Richard Simpson Chief Executive of Watkin Jones

Richard Simpson Chief Executive of Watkin Jones

The future, though, is without doubt far more female. Watkin Jones’s business is built on the expertise of our people, so we always work to recruit and develop the best talent, whoever they are. Being seen as a poor employer in the eyes of the more highly educated 50% of the population would be hugely damaging and stupid for any leader to allow.

There is an enormous challenge for businesses in the built environment to attract female talent. Every industry wants the best people and raising female leaders up through the ranks is something many sectors are focused on, but in property we are starting from a particularly low base – and in some cases, particularly low mindsets.

If we think the next generation of bright and talented young women aren’t watching how those ahead of them are treated in an industry as they reach more senior positions, we are kidding ourselves.

Which brings me back to menopause awareness. The only way we will change things is if male leaders are willing to play their part in normalising open conversations about issues that affect women. There is nothing we can do to stop the impact that the menopause has on many women, but we can make it an easier experience and help female employees continue to deliver great work while progressing in their careers.

Leaders should be active in recognising the symptoms of menopause

It’s not good enough for men, who still make up the majority of property leaders, to hide away, be embarrassed or use the excuse that women don’t want them at the table for these conversations, because they do.
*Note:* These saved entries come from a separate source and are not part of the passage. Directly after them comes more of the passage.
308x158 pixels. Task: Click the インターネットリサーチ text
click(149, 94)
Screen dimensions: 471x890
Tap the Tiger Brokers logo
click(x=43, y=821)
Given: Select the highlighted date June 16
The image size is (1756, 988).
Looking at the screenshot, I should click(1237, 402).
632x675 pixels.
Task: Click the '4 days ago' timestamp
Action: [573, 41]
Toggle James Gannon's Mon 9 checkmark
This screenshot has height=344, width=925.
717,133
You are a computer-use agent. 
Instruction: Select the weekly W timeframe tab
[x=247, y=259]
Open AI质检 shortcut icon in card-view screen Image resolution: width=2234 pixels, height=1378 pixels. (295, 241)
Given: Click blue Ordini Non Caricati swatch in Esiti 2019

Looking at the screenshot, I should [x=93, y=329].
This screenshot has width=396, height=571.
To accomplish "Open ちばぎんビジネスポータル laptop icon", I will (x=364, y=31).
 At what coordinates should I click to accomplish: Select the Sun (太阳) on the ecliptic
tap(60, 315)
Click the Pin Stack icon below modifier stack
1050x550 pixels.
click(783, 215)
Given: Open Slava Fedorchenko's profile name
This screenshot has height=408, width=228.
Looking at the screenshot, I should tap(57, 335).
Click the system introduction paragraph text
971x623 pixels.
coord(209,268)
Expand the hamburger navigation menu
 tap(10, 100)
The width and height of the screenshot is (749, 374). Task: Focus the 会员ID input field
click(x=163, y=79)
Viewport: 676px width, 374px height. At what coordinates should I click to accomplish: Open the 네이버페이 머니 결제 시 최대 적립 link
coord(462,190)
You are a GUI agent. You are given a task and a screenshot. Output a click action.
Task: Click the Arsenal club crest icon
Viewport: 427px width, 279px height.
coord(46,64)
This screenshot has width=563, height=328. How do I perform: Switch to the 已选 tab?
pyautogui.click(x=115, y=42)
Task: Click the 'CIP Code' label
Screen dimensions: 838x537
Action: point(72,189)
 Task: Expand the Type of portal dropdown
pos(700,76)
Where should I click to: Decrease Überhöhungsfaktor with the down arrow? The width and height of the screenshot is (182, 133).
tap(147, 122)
From talking with women in our business, it is clear they want their leaders to really listen, be prepared to ask sensitive questions and then become advocates and deliverers of positive change.

The menopause tends to start at around the point women in senior roles will be taking on more responsibility, but we know that many women don’t feel they can talk to their colleagues, and in particular male leaders, about the challenges they face.

Leaders should be active in recognising the temporary symptoms of menopause, including anxiety, fatigue and poor concentration, as well as mood changes, which can have a significant impact on women’s confidence, as well as their physical and mental health.

Having a more open and positive culture when it comes to our health will ultimately benefit us all. We have started to see more open conversations about mental health and I’ve seen the impact of some of our senior team talking openly about their experience of taking care of their own mental health. Similar conversations now need to happen for women.

Unlearning our culture of not talking about things because they might feel embarrassing is hard. But we have an opportunity to build a better future for everyone in the industry, and that starts by normalising talking about the normal.